ロサンゼルスの美術館・博物館通りWilshire Boulevard に面して、「Tar Pits Museum」という変わった博物館あります。(Tar は「原油」、Pits は「穴」を意味します。)

博物館の前庭にあるのは、1800年代後半にアスファルトを採取した跡地に、周りから雨や地下水や流れ込み、そのまま小さな池になったもの。

ここで採掘されたアスファルト(原油)は昔、屋根のつなぎめや道路に使われたそうです。アスファルトは、原油から揮発性の高いケロセンなどが揮発した後の「出涸らし」のようなもので、最もグレードの低い石油です1)。 アスファルトには、天然に産出される天然アスファルトと、石油からつくられる石油アスファルトがあり、現在使われているものは石油アスファルトがほとんどで、天然のものはごく少なくなっています 2)。

このエリアの地下300mには、まだ原油が埋まっており、次から次へと湧き出してきます。匂いもあたりに漂っています。どのような匂いかというと、まさに、道路工事中の固まっていないアスファルト。アニマリックで、硫黄臭い。

この匂いの元となる泡が池の底からぶくぶくしているのが、目視で確認できます。泡の正体は、メタンと、色のないガス、硫化水素だそうです。メタンは、海洋蓄積物が圧力と温度により分解されて生成されます。そして腐った卵の匂い、硫化水素は、原油中の炭化水素が分解されて生成されます 1)。
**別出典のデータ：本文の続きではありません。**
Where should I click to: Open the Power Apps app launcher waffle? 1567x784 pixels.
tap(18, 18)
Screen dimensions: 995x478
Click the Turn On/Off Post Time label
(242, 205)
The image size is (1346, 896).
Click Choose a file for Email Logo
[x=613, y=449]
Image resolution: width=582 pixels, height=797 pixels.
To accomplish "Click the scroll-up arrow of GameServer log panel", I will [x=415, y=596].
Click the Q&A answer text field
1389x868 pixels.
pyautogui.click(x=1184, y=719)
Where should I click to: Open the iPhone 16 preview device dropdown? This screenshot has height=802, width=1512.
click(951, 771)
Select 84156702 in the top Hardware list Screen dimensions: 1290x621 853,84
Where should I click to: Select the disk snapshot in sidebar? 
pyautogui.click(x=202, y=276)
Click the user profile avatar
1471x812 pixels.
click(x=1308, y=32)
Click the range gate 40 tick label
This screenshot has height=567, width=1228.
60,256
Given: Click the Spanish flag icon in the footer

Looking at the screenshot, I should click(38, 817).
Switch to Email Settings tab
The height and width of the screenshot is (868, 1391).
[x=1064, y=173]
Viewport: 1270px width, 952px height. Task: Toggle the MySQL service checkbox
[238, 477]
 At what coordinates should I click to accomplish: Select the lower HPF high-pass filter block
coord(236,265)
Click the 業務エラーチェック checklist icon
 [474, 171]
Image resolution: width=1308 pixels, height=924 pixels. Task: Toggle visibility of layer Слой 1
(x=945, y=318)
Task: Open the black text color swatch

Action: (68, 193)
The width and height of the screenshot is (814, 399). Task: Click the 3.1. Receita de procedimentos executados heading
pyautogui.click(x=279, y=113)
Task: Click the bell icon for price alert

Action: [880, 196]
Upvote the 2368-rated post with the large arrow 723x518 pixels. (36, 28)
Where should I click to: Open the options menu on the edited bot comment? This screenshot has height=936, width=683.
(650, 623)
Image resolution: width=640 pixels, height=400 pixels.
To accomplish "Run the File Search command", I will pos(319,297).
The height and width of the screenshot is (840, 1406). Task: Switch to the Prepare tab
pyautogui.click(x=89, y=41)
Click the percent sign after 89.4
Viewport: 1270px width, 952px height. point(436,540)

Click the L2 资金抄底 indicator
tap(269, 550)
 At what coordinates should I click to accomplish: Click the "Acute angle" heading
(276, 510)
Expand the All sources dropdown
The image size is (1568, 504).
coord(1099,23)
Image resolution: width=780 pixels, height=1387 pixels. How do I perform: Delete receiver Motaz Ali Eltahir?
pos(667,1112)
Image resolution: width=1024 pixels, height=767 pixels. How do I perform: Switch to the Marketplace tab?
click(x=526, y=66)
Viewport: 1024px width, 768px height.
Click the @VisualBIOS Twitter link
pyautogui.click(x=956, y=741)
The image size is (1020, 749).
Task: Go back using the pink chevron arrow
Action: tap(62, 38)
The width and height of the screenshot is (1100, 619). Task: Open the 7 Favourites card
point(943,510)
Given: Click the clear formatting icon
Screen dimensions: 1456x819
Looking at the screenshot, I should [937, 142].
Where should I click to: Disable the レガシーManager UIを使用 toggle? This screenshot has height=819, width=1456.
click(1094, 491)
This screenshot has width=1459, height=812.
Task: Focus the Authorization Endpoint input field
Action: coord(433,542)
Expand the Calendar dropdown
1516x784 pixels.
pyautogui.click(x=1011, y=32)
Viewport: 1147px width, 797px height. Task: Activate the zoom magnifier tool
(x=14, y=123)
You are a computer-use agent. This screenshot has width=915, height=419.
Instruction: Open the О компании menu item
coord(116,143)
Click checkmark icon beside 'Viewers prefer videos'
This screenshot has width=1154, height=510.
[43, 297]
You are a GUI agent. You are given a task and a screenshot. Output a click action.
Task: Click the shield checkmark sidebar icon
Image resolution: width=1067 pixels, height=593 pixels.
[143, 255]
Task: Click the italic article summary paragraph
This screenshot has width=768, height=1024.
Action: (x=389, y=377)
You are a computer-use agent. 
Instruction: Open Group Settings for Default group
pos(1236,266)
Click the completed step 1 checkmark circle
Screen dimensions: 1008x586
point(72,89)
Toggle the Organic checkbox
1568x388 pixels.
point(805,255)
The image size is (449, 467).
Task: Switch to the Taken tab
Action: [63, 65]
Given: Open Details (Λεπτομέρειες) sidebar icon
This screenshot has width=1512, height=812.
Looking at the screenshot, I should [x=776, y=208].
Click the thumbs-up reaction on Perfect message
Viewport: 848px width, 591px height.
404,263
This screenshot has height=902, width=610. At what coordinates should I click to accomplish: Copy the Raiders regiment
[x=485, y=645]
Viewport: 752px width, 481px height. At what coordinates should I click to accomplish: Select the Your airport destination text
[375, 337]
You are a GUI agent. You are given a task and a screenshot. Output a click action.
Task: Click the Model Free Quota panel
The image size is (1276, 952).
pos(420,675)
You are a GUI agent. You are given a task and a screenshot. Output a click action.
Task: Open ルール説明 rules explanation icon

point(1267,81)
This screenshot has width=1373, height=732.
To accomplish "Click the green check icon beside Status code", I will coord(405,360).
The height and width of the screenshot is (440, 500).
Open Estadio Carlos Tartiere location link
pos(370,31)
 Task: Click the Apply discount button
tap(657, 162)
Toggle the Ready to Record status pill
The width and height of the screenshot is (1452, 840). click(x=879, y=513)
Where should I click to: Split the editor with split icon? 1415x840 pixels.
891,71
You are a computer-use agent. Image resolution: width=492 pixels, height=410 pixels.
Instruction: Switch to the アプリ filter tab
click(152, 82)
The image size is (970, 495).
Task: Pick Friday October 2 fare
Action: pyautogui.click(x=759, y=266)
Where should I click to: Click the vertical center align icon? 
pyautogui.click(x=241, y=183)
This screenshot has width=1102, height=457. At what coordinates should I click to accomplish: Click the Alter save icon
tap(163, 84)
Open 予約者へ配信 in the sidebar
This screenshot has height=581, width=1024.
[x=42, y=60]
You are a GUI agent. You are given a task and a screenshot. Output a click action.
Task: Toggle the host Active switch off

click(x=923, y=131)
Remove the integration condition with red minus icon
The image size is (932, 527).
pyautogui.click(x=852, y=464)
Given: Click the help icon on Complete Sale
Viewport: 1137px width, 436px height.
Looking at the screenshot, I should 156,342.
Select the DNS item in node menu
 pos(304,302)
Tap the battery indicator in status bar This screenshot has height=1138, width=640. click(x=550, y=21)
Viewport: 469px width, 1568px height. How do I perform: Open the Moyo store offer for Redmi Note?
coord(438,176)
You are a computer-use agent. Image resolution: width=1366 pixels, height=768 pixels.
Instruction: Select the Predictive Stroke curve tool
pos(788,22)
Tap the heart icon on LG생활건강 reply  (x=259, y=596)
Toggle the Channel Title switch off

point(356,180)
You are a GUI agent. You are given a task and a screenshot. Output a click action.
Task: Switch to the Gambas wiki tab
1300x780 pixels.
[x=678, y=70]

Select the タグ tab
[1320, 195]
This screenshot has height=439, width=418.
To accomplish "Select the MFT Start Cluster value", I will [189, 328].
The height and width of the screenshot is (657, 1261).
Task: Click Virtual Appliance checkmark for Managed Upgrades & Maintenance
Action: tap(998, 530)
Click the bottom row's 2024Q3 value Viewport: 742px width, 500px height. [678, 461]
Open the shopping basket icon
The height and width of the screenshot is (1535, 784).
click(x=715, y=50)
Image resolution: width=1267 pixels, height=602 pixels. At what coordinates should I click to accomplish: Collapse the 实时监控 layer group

そして私が感じたのは、自然の要素から発せられる100%天然でナチュラルな匂いなはずなのに、どこかケミカルにも感じられるということ。

考えてみれば香料化学は石油化学と関係が深い有機化学の一部なのだから、それもそのはず。現在のグラースに立ち並ぶ香料工場には、むかしのグラースの絵葉書に見られるようなアンティークな蒸留機が並ぶわけではなく、さながら石油プラントのような光景でもあります。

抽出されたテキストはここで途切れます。